Work to complete: The answer should be an exact repeat of the stretch of material below from the line containing "This screenshot has height=448, width=980." through the line containing "The width and height of the screenshot is (769, 449).".

------ Supplied data

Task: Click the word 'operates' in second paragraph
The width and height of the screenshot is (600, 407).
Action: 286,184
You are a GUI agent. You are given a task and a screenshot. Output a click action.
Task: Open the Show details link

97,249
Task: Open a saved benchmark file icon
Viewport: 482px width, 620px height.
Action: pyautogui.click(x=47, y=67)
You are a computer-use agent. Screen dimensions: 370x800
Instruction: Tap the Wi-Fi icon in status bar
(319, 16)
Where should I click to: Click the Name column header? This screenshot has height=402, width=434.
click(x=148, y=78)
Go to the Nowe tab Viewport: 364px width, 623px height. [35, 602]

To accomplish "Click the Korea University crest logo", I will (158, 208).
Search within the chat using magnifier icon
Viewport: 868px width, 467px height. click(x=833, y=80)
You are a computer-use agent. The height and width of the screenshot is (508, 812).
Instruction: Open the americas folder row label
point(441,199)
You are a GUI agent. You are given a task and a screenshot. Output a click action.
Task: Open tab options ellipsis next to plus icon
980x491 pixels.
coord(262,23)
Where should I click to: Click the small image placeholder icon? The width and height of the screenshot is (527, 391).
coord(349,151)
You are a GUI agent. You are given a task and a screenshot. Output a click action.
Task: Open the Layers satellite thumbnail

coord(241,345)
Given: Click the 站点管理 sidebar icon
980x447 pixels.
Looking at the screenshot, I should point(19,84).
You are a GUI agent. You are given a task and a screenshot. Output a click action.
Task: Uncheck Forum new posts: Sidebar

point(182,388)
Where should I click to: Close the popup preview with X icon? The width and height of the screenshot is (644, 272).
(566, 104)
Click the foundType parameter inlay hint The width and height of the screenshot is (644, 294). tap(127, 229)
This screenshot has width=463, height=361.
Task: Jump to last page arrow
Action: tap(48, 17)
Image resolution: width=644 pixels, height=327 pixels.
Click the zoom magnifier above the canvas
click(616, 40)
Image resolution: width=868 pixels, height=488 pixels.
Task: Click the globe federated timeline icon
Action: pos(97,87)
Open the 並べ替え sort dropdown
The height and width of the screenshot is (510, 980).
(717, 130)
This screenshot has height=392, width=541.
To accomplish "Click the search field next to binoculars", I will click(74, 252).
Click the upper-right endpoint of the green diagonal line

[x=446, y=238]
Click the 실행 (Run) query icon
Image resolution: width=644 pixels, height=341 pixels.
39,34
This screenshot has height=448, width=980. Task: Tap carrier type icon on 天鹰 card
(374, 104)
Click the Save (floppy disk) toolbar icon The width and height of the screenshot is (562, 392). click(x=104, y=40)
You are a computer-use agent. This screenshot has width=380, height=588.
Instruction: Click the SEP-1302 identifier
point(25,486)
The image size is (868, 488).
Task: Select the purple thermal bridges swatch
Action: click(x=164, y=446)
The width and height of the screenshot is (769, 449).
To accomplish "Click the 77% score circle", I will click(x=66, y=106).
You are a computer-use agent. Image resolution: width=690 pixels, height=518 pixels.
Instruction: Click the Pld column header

------------

Answer to the exercise:
This screenshot has height=448, width=980. Task: Tap carrier type icon on 天鹰 card
(374, 104)
Click the Save (floppy disk) toolbar icon The width and height of the screenshot is (562, 392). click(x=104, y=40)
You are a computer-use agent. This screenshot has width=380, height=588.
Instruction: Click the SEP-1302 identifier
point(25,486)
The image size is (868, 488).
Task: Select the purple thermal bridges swatch
Action: click(x=164, y=446)
The width and height of the screenshot is (769, 449).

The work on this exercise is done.